Four months later, in July 2005, he formed the David Lynch Foundation to get the word out about TM to middle school and high school students. According to Bob Roth, the vice president of Lynch's foundation, the organization has already financed TM programs in 30 schools, with roughly 100 more schools waiting for help. About $3 million — including $200,000 of Lynch's money — has been spent on the programs, and the proceeds of Lynch's book will go to the programs.
"Education today is fact-based, how many facts a teacher can cram into a kid's brain," Roth said. The foundation strives to complement this fact-based education by expanding a student's capacity for information so he or she can learn more with less stress and less pressure, he said.
Without the foundation's support, learning the TM technique would be a pricy undertaking for a student. A typical introductory course at one of the more than 100 TM centers around the country costs $2,500. The introductory course includes four one-hour sessions, which cover the history of the practice, first introduced in the United States by Maharishi Mahesh Yogi, and how to perform the meditation technique correctly.
Those associated with TM say the price is relatively high because it includes a lifetime of follow-up and support, but critics see it differently. Rick Ross of the Rick A. Ross Institute for the Study of Destructive Cults and Controversial Groups and Movements claims much of the cash is going to the Maharishi.
"The guru controls a financial empire now reportedly worth between $5 billion and $8 billion," Ross said. "This would make him the richest purported cult leader of the 21st century."
Roth responded that the Maharishi lives modestly and that TM, a trademarked form of meditation, is a subsidiary of a nonprofit organization called Maharishi Vedic Education Development Corp. and must account for every penny it receives from its courses. He also said the National Institutes of Health had given grant money to research the effects of TM.

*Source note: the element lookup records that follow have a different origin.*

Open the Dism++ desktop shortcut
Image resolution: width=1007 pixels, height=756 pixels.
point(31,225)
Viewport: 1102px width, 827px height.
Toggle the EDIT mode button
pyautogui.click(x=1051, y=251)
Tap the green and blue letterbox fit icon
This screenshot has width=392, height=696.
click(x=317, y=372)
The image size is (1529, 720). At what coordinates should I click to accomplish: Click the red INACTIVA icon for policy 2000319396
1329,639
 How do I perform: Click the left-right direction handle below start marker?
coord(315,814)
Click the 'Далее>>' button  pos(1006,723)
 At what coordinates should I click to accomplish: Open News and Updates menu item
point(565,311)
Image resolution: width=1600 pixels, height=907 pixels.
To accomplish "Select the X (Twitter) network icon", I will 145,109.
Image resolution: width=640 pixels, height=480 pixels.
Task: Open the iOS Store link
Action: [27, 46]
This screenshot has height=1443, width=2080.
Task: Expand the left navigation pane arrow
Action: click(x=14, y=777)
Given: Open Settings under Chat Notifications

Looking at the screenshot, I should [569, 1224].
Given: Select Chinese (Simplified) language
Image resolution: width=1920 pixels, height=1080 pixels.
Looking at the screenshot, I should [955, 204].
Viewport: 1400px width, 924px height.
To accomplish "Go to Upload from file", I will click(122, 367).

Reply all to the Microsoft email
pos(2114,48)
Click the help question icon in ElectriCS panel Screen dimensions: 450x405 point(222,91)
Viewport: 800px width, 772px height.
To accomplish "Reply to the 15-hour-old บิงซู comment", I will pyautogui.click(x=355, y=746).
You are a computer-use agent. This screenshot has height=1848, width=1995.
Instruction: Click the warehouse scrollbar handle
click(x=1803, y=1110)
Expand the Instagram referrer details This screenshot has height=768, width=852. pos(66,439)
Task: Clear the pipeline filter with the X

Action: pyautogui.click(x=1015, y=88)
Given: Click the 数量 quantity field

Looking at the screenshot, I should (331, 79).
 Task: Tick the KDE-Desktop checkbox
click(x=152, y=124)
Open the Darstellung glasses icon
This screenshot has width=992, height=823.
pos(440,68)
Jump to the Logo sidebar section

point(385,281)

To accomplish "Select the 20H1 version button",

Despite the controversy, some schools are welcoming TM and the David Lynch Foundation. At the Nataki Talibah Schoolhouse in Detroit, a public charter school for kindergarten through eighth grade, more than 100 pupils practice TM twice a day in the school gym.
"I did it because I think it's the healthy thing to do," said principal Carmen N'Namdi, a longtime TM practitioner. "The students really have enjoyed it. They like it, and they say they feel more rested and calmed down."
But other schools have taken a pass on the free program. The Terra Linda High School in San Rafael, Calif., backed out after a parent accused the TM group of being a cult.
"The actual meditation itself is absolutely nothing but sitting down, closing your eyes and counting Hindu sheep," said Susan Crittenden, the parent who made the charges. But "it's also a philosophy of life, and that's what you're not told about."
Crittenden should know. After being introduced to TM in the 1970s by a college professor, her life changed dramatically, and not for the better. Her increasing involvement in the TM philosophy "really distracted me from my goals, and I became distant from my family," she recalled. She dropped out of college to become a TM teacher.
She stopped practicing TM in 1978 after the Jonestown Massacre.
"I knew if the Maharishi passed around Kool-Aid and told us to drink it, I knew I would have taken it," she said.
But while TM has its critics, Lynch has given the meditation technique two thumbs up, saying it helps his creativity flow.
" 'Catching the Big Fish' refers to catching ideas," Lynch said.
His book describes how he comes up with ideas for his films, how he puts his thoughts into action and how consistent meditation has helped him become one of the world's most famous film directors.
"A side effect of transcending is negativity starts to recede," Lynch said. "Energy, understanding and appreciation grow and you can get deeper in a story."